Please copy the material word for word, from the line containing "Open the SERVICES tab" through the end of the material.

— START Extracted information —

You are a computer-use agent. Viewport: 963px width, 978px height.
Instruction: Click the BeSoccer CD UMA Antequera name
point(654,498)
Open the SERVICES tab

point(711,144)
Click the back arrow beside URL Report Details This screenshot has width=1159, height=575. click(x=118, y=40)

— END Extracted information —

Full response:
Open the SERVICES tab

point(711,144)
Click the back arrow beside URL Report Details This screenshot has width=1159, height=575. click(x=118, y=40)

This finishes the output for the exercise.